Task requirements: Reproduce all of the entries below exactly, without a single change.

Records for this exercise:
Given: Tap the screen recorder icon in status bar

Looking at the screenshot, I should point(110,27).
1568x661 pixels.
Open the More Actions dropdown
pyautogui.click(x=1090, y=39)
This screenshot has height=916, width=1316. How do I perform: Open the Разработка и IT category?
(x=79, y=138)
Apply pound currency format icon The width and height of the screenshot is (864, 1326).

Written reply:
Given: Tap the screen recorder icon in status bar

Looking at the screenshot, I should point(110,27).
1568x661 pixels.
Open the More Actions dropdown
pyautogui.click(x=1090, y=39)
This screenshot has height=916, width=1316. How do I perform: Open the Разработка и IT category?
(x=79, y=138)
Apply pound currency format icon The width and height of the screenshot is (864, 1326).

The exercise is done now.